— BEGIN —

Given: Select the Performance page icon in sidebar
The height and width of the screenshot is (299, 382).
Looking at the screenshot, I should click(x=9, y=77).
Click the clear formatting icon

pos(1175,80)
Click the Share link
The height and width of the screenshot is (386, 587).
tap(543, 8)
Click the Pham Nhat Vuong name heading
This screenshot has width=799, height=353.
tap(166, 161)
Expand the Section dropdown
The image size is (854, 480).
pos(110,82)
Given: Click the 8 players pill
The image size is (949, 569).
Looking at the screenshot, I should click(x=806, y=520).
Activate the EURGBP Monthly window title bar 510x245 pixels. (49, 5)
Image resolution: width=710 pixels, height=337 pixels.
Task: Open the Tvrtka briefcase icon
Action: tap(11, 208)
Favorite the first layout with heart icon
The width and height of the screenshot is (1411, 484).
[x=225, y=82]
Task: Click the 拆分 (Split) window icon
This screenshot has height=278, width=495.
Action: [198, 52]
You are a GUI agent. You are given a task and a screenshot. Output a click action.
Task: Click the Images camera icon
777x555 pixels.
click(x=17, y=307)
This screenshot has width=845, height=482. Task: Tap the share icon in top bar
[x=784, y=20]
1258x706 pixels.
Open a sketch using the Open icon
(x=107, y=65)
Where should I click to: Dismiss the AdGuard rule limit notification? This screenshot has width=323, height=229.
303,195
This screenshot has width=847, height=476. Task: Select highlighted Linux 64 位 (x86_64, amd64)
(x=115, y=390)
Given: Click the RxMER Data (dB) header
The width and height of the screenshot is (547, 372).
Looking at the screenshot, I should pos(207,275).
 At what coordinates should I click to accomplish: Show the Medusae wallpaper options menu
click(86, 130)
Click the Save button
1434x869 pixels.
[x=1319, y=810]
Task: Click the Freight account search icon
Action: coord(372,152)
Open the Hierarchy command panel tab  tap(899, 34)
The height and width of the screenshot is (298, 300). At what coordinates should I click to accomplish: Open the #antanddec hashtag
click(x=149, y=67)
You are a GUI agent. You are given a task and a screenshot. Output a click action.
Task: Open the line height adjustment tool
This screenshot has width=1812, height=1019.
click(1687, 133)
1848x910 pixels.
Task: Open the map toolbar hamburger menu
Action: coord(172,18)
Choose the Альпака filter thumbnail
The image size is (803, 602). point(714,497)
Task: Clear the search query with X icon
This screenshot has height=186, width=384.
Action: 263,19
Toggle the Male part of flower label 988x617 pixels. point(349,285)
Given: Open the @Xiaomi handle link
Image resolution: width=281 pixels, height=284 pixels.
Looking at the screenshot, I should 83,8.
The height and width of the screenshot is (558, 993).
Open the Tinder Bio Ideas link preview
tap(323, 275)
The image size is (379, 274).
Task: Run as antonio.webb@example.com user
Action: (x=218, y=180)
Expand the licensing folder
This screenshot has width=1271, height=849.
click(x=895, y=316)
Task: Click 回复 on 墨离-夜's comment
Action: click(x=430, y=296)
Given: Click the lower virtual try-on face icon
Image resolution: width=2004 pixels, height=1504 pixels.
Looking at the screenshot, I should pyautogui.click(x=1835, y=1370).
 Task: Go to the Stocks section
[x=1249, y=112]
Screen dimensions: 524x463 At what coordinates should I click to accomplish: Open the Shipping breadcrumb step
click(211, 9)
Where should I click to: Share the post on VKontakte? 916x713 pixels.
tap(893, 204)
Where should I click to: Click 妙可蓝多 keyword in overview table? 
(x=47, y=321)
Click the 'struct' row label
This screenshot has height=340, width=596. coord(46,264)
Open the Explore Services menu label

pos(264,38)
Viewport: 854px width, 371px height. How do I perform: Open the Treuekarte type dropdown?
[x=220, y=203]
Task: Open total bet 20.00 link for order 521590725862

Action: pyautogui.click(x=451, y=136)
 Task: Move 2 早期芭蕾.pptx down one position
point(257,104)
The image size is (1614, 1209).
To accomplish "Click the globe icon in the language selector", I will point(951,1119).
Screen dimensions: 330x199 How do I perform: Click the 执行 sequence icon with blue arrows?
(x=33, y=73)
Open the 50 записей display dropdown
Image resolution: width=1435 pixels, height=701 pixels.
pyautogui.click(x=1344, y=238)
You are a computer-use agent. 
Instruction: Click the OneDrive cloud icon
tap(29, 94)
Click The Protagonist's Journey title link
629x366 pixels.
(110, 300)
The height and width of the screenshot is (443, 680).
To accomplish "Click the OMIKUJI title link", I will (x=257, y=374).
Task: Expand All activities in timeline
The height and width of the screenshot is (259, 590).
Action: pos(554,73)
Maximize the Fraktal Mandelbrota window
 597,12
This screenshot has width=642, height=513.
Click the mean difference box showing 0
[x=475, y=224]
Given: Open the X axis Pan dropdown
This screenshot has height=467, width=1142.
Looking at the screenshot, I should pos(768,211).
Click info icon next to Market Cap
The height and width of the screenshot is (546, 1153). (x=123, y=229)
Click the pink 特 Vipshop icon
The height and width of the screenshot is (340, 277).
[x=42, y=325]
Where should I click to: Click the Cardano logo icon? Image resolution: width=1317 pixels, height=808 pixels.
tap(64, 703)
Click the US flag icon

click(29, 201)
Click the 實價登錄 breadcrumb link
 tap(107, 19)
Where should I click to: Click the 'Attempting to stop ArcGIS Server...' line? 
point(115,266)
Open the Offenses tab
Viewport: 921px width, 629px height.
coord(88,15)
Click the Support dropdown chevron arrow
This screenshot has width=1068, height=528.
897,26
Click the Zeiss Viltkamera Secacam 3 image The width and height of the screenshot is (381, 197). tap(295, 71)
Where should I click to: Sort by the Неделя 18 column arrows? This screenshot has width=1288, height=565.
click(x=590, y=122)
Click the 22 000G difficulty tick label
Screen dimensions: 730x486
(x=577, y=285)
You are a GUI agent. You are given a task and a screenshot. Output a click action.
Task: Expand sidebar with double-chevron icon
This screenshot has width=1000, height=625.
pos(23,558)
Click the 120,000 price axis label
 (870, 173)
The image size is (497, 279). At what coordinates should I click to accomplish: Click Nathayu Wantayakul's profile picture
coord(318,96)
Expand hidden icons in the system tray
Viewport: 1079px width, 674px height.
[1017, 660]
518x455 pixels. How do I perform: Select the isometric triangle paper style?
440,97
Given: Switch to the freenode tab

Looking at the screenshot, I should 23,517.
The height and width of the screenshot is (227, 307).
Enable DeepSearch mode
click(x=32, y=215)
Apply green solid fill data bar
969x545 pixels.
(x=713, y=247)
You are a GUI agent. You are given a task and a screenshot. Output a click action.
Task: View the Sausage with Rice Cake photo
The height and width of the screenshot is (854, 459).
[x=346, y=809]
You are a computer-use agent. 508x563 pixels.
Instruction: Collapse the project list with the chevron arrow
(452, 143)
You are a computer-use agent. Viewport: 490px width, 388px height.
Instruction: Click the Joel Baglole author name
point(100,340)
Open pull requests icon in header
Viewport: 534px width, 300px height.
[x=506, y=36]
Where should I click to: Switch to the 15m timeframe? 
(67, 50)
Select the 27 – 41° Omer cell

— END —

THE TASK
Reproduce the entries verbatim, from their first line through the line containing "Click the Share link".

THE OUTPUT
Given: Select the Performance page icon in sidebar
The height and width of the screenshot is (299, 382).
Looking at the screenshot, I should click(x=9, y=77).
Click the clear formatting icon

pos(1175,80)
Click the Share link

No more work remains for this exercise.